Fragmento fuente
■ ■ ■ ■ ■

Tú no toques. Yo no toque.

“Eto é e mamá. No coque”.

Sí, si hay una Coca-cola light en los alrededores, suele ser mía. Y lo de “esto es de mamá, no toques”, se lo dice el nene (A SÍ MISMO) como un mantra. Pero así, como seguido. Como si la frase fuera indivisible, como si a la constatación de “esto es de mamá” fuera unido el “no toques”. ¿Será que lo he repetido unas pocas veces?

Niño

Sí que son graciosos los peques cuando hablan. Porque a esto que cuento se añade que este peque no controla las personas en los verbos, y cuando habla de sí mismo reproduce tal cual lo que le digo yo cuando me refiero a algo que tenga que ver con él.

“No coque a rueda, Shimó”, dice señalando la rueda de su “poto”. Porque le encanta tocarla y ponerla en movimiento con la mano y le digo que no lo haga porque la rueda toca el suelo y está sucia. Cuando no puede hacer algo, se dice a sí mismo “no puedes”. Y si se piña, suelta: “se cayó”. (Esto de que hable de él en tercera persona como Aída Nízar y Jordi Mollá, tengo que controlarlo. A ver en qué momento exactamente pasa de ser gracioso a resultar repelente).

■ ■ ■ ■ ■

Ejercicios propuestos
1 - Según el texto sobre cómo habla el niño, ¿por qué no le dejan tocar la rueda de su "poto"?
2 - Prosigue el texto sobre cómo habla el niño a partir de su última oración.

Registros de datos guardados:
■ ■ ■ ■ ■

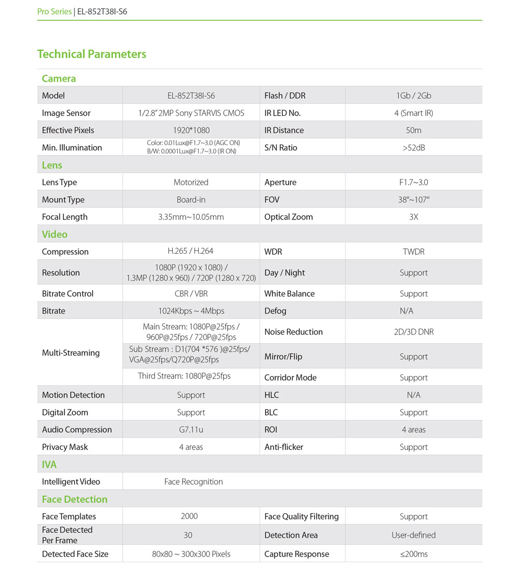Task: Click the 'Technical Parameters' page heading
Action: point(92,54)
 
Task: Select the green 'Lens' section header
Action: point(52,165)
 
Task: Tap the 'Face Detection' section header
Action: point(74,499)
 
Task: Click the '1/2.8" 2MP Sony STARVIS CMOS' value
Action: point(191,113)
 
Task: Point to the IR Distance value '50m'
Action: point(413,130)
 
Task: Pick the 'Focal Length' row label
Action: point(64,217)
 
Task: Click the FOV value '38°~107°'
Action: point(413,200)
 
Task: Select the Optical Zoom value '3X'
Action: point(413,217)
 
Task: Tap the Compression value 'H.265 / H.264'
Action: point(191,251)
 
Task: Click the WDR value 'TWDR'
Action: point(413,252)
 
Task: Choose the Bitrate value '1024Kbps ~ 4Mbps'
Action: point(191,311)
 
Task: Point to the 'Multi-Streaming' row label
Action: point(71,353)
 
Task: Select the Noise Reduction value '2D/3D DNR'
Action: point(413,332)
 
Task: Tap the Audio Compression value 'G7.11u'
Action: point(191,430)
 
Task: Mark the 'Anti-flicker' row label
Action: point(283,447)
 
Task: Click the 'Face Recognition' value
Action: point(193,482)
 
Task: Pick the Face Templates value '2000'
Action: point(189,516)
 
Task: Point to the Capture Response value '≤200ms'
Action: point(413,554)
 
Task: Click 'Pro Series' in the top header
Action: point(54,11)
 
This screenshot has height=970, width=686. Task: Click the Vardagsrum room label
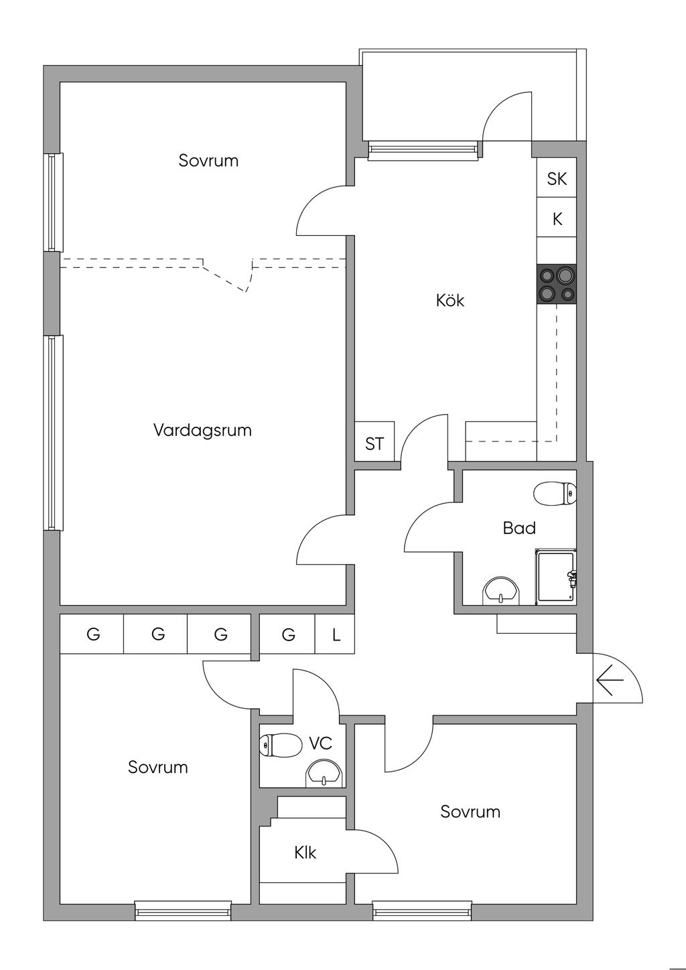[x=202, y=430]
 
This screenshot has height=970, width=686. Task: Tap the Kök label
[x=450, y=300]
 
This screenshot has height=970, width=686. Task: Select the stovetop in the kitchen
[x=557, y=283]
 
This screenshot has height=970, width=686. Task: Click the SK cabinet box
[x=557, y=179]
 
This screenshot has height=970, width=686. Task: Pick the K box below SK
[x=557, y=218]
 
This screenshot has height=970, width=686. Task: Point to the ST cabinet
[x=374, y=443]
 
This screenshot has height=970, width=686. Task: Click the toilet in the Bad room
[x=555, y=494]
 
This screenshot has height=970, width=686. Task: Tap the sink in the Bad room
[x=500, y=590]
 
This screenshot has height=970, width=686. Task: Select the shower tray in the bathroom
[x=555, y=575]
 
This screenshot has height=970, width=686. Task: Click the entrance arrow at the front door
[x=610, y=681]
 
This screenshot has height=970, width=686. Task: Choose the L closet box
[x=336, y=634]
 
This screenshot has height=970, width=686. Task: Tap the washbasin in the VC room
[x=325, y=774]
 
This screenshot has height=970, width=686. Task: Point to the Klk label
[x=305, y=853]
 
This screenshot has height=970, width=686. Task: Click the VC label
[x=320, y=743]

■ ■ ■ ■ ■

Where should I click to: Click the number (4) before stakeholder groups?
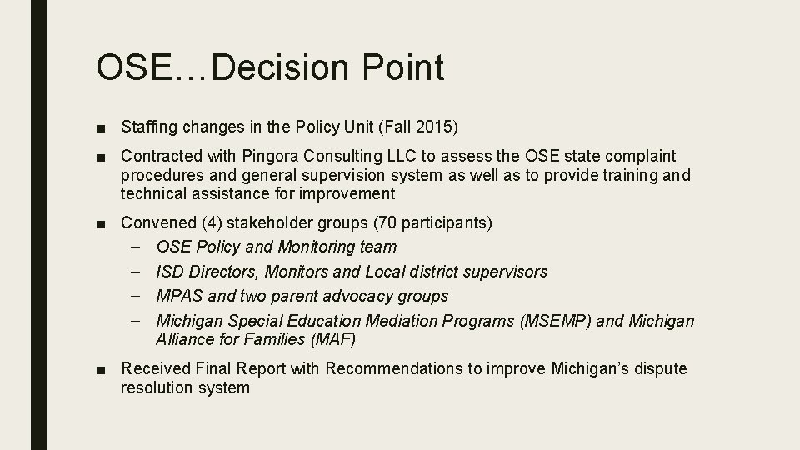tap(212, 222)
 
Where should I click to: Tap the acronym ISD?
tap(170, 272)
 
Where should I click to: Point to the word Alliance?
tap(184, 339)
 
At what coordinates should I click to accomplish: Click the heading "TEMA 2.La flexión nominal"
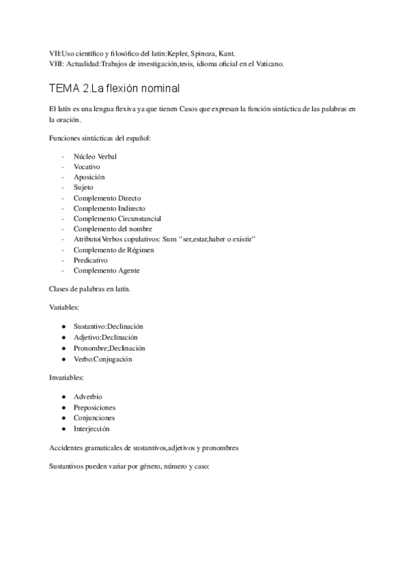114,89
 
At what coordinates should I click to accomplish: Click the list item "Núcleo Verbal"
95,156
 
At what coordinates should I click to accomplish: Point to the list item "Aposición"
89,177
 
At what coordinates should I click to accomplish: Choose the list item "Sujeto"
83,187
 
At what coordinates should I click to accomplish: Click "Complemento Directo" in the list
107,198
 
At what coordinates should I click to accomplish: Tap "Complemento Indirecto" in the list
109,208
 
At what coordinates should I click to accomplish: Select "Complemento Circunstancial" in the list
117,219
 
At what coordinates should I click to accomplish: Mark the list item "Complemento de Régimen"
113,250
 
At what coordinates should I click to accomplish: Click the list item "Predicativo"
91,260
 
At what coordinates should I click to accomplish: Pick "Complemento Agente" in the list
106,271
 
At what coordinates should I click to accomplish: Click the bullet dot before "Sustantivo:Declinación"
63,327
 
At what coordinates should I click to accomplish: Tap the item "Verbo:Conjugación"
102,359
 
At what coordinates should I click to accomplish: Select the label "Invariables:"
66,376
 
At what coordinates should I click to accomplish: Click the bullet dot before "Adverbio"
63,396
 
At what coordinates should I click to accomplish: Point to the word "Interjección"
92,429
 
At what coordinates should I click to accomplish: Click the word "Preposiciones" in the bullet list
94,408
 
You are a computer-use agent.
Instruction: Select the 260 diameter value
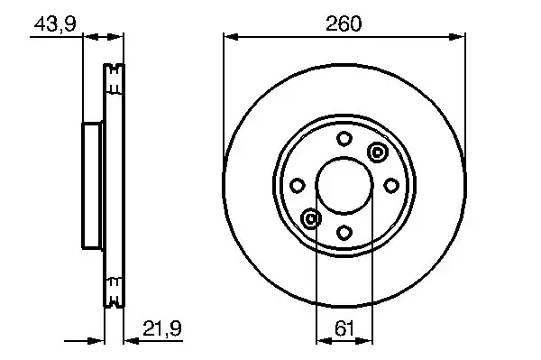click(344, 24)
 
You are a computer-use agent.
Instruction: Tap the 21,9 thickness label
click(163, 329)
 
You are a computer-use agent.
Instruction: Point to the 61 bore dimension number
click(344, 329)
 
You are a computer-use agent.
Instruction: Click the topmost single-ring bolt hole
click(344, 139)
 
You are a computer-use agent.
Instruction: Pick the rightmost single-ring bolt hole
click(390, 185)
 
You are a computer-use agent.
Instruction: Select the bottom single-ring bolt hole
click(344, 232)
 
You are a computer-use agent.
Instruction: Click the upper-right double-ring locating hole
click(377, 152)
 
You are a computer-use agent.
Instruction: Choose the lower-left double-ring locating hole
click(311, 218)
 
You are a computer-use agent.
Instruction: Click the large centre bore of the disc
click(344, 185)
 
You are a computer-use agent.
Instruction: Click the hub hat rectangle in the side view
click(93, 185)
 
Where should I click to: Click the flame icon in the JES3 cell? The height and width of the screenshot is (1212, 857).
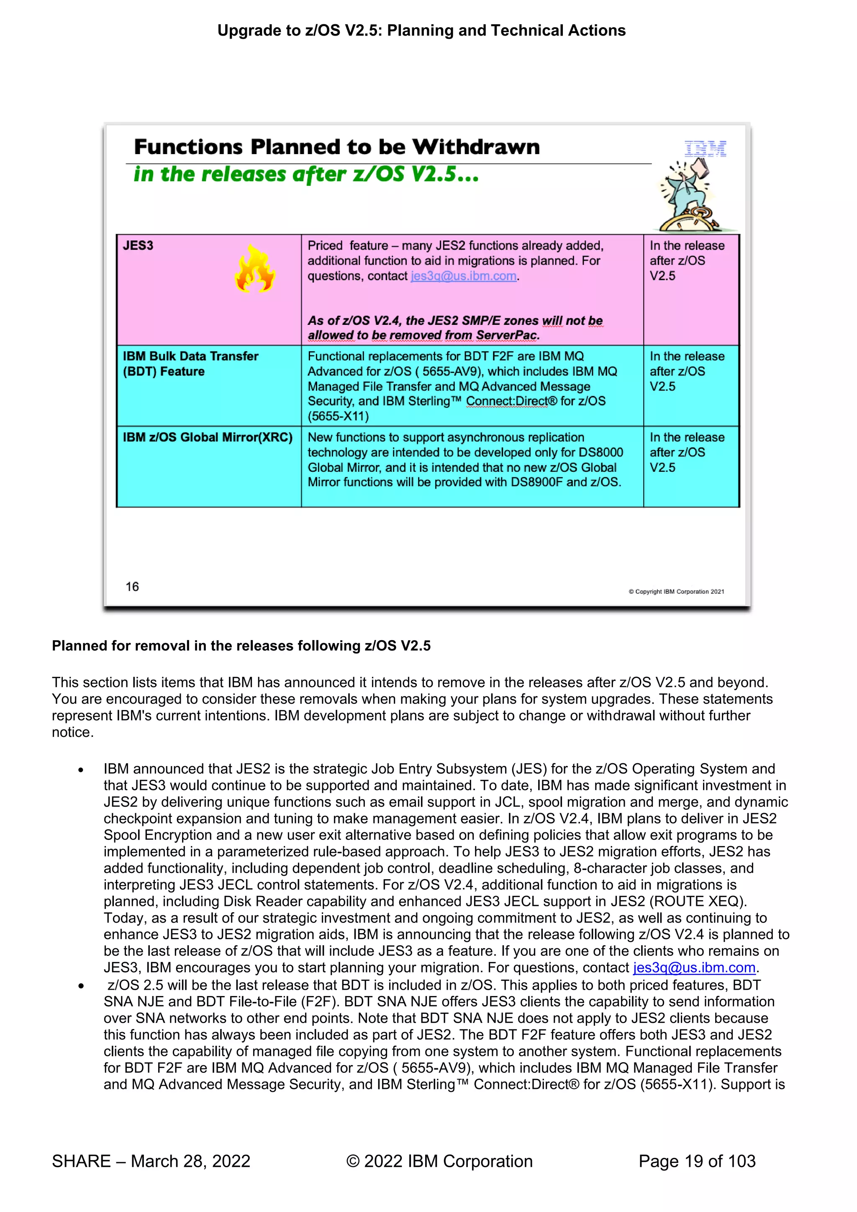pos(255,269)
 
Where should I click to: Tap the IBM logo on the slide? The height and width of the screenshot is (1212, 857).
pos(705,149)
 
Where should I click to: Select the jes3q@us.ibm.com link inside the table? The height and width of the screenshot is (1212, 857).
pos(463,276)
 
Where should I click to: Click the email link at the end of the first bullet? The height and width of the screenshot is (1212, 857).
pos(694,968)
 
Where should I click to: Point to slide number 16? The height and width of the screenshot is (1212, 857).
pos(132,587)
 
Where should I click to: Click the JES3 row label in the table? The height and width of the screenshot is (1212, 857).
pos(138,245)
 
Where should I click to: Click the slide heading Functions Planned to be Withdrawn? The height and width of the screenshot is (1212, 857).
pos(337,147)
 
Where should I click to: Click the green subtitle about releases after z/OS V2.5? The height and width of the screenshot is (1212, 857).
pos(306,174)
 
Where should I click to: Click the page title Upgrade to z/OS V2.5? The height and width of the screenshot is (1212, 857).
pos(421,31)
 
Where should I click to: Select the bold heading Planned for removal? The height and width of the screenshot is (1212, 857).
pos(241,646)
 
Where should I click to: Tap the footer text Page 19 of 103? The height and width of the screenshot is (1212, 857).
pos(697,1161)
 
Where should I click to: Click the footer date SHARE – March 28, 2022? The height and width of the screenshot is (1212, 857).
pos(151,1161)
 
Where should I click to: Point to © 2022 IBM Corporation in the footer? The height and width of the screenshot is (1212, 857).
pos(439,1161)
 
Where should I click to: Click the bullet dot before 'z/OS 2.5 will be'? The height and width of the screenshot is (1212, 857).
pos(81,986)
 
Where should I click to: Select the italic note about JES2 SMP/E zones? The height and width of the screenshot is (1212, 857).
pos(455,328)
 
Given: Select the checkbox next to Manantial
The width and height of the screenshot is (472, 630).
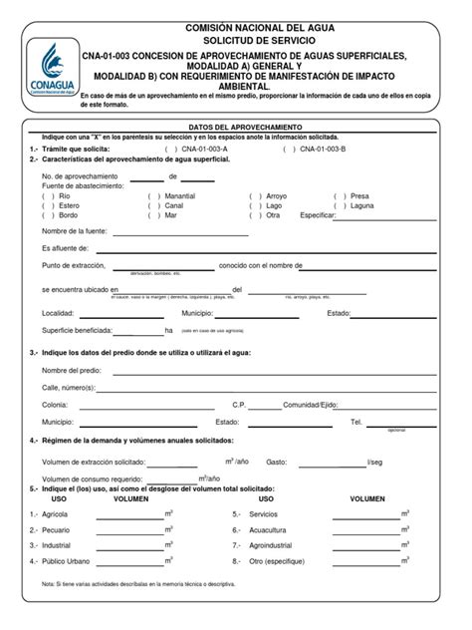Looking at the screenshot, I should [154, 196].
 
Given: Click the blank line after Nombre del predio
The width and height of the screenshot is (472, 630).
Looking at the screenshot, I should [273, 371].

■ ■ ■ ■ ■

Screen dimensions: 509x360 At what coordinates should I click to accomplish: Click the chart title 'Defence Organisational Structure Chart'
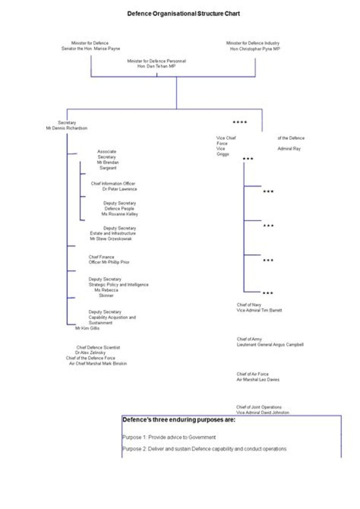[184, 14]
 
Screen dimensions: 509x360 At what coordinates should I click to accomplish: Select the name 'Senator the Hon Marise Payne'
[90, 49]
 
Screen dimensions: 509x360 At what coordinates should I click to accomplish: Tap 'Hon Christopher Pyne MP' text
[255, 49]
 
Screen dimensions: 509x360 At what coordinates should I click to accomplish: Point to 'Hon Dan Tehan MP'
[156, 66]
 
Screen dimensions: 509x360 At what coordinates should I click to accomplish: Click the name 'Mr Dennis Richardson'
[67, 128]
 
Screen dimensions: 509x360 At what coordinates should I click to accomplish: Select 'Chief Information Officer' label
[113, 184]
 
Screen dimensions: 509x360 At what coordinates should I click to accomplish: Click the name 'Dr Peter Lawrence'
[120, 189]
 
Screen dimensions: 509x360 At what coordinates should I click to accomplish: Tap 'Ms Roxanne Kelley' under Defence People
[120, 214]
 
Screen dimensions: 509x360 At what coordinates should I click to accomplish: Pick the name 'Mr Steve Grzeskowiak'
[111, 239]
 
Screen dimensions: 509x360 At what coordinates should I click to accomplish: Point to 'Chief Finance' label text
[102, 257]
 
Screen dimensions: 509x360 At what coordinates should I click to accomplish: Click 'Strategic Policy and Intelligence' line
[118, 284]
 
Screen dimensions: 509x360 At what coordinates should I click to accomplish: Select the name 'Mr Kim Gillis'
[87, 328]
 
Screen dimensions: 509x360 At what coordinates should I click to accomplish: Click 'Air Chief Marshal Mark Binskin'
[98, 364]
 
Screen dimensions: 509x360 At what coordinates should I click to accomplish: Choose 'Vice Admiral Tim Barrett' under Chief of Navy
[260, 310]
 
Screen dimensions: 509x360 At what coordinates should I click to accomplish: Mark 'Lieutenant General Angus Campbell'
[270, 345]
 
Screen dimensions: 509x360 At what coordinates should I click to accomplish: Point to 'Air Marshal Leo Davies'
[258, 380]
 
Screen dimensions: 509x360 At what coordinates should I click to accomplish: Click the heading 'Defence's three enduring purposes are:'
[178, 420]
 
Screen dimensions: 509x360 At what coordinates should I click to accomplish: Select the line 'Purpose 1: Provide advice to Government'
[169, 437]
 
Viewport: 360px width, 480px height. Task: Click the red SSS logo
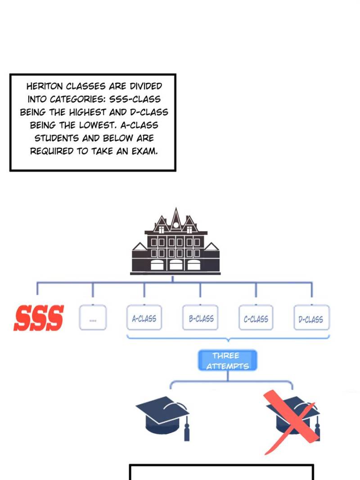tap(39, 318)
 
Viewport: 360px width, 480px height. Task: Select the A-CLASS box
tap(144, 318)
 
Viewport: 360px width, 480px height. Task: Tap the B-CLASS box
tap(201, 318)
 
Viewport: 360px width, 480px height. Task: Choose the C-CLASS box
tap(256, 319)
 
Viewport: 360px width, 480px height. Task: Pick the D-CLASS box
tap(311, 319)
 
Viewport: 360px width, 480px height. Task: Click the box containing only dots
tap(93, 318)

■ ■ ■ ■ ■

Soluciones en orden
1 - Porque la rueda toca el suelo y está sucia.

2 -
Nada, que para qué utilizar todas las personas de los verbos. Diciendo “no teres” por “no quiero” o “no canta” cuando me ordena que no cante (ya hay un post este mes sobre este espinoso asunto, que es que no soporta que yo cante, el tipejo), se hace entender.

En definitiva: simplifica. Tanto que además un mismo verbo sirve para describir ese verbo y su contrario. Por ejemplo, “shubí” es que quiere subir, y también que quiere bajar.